Никто не кинулся на меня, и мне оставалось одно: вытянув шею, шмыгнуть внутрь и сразу повернуть налево, чтобы встать спиной к стене. Но ничего не произошло. Никто не прыгнул на меня из темноты, никто не бросился ни с кулаками, ни с ножом. И пока глаза мои постепенно привыкали к темноте, я стоял, стараясь отдышаться.
Комната была небольшой, квадратной. На полу валялась мешковина, старые газеты и пустые пластиковые пакеты. Дальше у стены под решетчатым окном стоял ящик. Пахло пивом, потом и еще чем–то неуловимо неприятным.
В углу, прислоненный к стене, лежал куль. Это и был Роар. Руки его были связаны 'за спиной, а ноги опутаны веревками. Кто–то запихнул ему в рот кляп – грязный носовой платок, и лицо у Роара побагровело. Он неотрывно следил за мной глазами. На щеках виднелись светлые полоски от слез. И когда он понял, что это я, слезы ручейками полились из блестевших в темноте глаз. Волосы его были взъерошены, одежда вся в грязи, но в остальном все вроде нормально. Это был тот случай, когда душевные страдания ранят сильнее физических.
Я достал складной нож, присел на корточки, разрезал веревки, связывающие мальчика, и вынул у него изо рта кляп. И тут же полувсхлипы, полурыдания наполнили комнату. Я видел, как Роар старался сдержаться, но знал, что ему с этим не справиться. Я обнял его и крепко прижал к себе, чтобы заглушить рыдания и удержать от всхлипов, он плакал, и тело его содрогалось. Успокоить его было труднее, чем успокоить его мать. К тому же я не мог сосредоточиться только на нем.
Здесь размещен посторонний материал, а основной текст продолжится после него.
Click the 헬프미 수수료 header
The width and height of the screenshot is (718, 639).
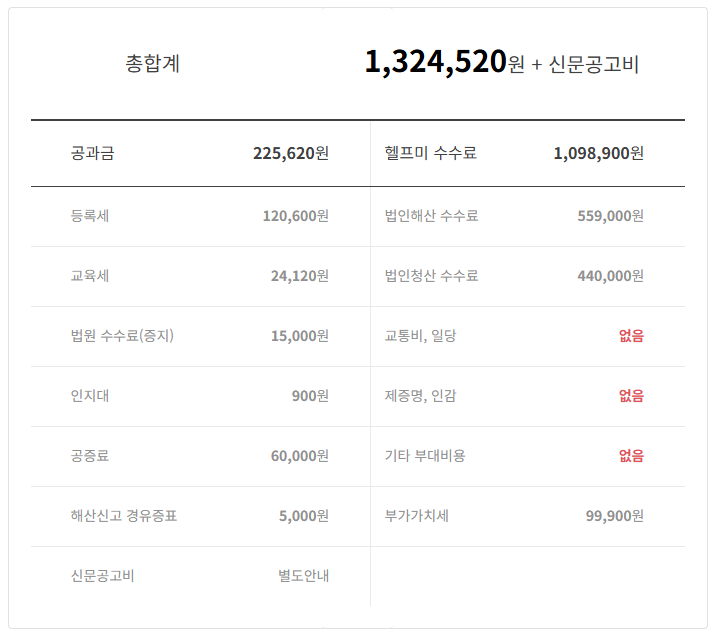coord(430,153)
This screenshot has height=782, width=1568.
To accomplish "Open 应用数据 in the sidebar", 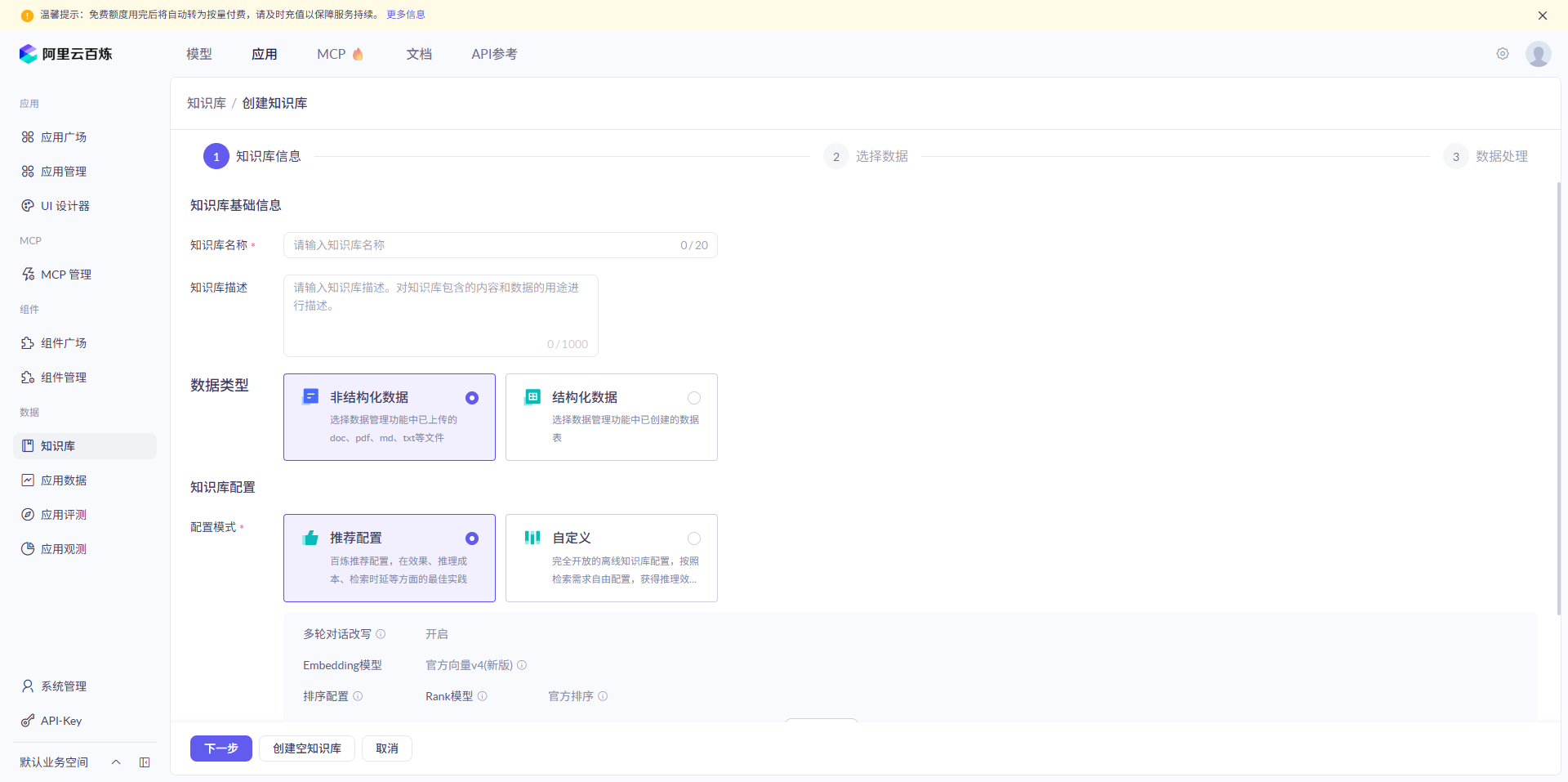I will 64,480.
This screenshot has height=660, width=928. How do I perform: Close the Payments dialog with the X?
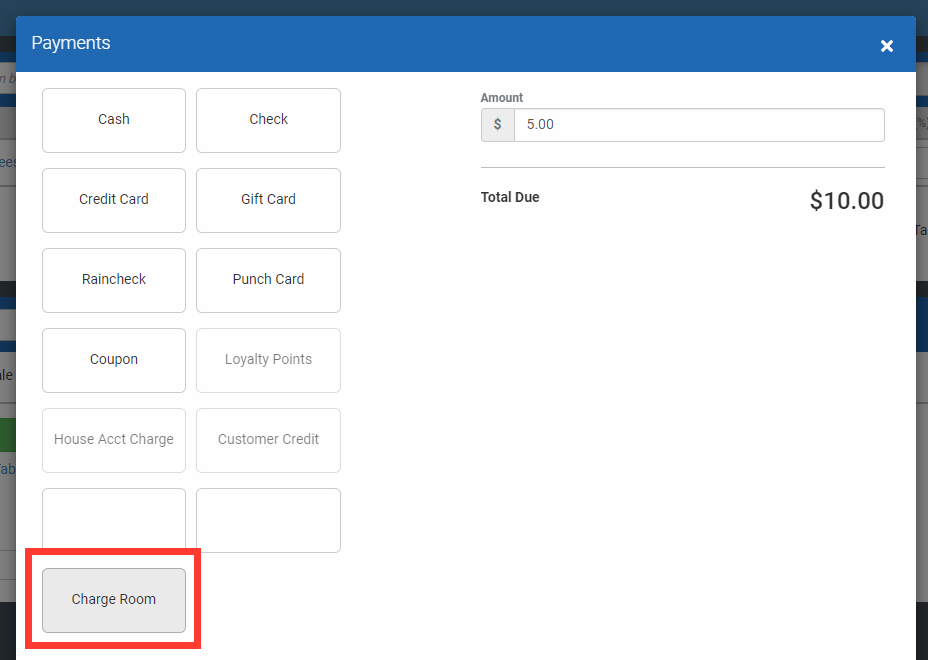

Плач нарушил тишину, и у меня не было уверенности, что кругом все спокойно, возможно, в темноте появились какие–то звуки – звуки, которых не должно было бы быть. Вслушиваясь, я напрягался так, что у меня заболела голова, но не услышал ничего, кроме рыданий. Может быть, мы действительно были здесь одни, может, компания ушла домой выпить по чашке какао или поиграть в «людо»: их сегодняшний «рабочий день» был окончен.
Шепотом на ухо мальчику я сказал:
– Нам нужно идти, Роар. Мама ждет нас.
Он шмыгнул носом и кивнул.
– Не знаешь, где они все? – спросил я.
Роар покачал головой.
– Они давно ушли, – захлебываясь слезами, выдавил он из себя.
Я достал чистый носовой платок, вытер слезы на его щеках и бодро проговорил:
– Тогда мы двинемся домой, хорошо?
Я полуобнял его плечи, отодвинул мешковину, висевшую пологом на дверном проеме, и мы вышли наружу.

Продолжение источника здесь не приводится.